Dadfarnia Tahereh, Velagaleti Gopalrao V N, Carmichael Kelly D, Eyzaguirre Eduardo, Eltorky Mahmoud A, Qiu Suimin
Department of Pathology, University of Texas Medical Branch, Galveston, USA.
Cancer Genet. 2011 Dec;204(12):666-70. doi: 10.1016/j.cancergen.2011.11.005.

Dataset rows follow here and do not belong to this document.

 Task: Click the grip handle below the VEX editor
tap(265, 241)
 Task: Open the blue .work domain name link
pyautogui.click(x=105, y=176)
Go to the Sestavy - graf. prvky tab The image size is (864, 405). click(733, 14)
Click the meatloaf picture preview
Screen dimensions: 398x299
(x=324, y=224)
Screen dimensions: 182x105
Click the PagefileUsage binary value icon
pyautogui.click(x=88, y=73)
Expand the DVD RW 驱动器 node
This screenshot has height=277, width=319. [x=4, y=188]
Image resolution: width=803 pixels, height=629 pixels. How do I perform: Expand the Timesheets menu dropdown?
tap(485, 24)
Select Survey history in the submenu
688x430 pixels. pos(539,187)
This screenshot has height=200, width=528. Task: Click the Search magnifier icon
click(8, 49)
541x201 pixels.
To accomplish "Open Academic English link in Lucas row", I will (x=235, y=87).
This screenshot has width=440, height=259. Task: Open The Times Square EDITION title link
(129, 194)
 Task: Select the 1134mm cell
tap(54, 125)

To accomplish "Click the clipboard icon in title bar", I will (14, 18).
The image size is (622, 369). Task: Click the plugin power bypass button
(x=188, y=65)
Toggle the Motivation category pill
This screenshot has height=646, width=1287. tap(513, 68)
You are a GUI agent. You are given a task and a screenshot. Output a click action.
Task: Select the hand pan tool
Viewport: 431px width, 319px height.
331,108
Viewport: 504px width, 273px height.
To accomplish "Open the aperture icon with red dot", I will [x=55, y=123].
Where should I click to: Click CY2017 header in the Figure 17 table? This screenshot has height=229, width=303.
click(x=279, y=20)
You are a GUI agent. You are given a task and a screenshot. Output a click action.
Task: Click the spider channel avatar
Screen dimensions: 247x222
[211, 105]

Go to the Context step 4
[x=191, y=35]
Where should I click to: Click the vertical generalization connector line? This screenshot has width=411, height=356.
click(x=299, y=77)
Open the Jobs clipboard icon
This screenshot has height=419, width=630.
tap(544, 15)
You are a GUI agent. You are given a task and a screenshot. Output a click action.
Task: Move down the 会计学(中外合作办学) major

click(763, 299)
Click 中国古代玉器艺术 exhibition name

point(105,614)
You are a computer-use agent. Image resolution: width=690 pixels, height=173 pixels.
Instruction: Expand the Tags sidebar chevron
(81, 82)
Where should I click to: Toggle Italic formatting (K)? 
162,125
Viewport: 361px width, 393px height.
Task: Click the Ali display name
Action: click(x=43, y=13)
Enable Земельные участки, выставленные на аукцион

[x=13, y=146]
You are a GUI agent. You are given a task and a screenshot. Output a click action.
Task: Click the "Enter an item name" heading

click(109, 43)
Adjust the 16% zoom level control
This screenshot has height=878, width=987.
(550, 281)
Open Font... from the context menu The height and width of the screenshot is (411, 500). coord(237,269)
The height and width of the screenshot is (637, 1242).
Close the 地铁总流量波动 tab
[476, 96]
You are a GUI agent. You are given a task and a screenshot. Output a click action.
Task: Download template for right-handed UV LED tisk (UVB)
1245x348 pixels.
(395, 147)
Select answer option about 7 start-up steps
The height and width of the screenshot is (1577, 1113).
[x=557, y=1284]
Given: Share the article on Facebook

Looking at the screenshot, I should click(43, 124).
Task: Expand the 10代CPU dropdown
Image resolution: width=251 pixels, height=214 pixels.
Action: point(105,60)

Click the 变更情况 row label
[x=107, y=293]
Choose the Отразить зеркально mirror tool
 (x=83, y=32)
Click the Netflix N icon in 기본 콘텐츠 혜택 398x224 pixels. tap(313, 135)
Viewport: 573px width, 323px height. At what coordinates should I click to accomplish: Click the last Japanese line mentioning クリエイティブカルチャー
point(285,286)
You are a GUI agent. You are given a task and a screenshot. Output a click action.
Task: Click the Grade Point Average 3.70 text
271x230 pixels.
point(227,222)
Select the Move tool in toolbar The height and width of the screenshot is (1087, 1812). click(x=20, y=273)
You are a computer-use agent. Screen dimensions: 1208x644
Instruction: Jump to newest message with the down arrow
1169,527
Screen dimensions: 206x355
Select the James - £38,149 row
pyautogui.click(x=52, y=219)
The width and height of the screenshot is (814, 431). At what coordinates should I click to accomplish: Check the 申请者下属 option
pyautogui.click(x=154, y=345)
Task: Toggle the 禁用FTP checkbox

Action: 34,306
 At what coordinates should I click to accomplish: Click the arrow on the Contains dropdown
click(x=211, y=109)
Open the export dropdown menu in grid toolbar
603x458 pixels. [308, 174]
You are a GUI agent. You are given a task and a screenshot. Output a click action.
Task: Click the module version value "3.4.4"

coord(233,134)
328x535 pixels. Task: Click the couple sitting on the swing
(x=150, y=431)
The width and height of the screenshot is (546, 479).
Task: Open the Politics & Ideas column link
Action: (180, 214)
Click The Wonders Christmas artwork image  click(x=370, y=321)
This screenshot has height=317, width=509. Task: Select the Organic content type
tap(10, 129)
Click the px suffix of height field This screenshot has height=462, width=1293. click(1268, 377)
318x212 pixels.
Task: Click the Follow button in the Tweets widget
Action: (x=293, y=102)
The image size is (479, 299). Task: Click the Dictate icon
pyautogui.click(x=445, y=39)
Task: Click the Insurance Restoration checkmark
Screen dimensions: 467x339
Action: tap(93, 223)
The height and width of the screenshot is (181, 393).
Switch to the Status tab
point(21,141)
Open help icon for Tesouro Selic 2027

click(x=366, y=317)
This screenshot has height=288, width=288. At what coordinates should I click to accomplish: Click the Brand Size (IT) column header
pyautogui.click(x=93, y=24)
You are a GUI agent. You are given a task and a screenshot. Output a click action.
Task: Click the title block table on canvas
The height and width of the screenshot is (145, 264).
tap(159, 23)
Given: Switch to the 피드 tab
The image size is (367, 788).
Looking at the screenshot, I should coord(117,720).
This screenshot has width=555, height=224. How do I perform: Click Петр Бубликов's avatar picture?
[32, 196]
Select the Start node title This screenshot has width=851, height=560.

Chondromyxoid fibroma (CMF) is a rare cartilaginous tumor of bone. It typically presents in the long tubular bones and to a lesser extent in the small bones of the hands and feet of young adults. To date, several cytogenetic abnormalities have been described in association with CMF. We studied a phalangeal CMF from a 13-year-old female by cytogenetic methods. We found a novel unbalanced translocation between the long arms of chromosomes 1 and 9, resulting in loss of 1p. In addition, rearrangements involving the 6q23 and 9q22 regions were also observed. To our knowledge, this is the first report in the literature describing this novel chromosomal translocation in CMF.
软骨黏液样纤维瘤(CMF)是一种罕见的骨软骨肿瘤。它通常出现在长管状骨中,在年轻成年人的手足小骨中出现的程度较轻。迄今为止,已经描述了几种与CMF相关的细胞遗传学异常。我们通过细胞遗传学方法研究了一名13岁女性的指骨CMF。我们发现染色体1和9长臂之间存在一种新的不平衡易位,导致1p缺失。此外,还观察到涉及6q23和9q22区域的重排。据我们所知,这是文献中首次报道CMF中这种新的染色体易位。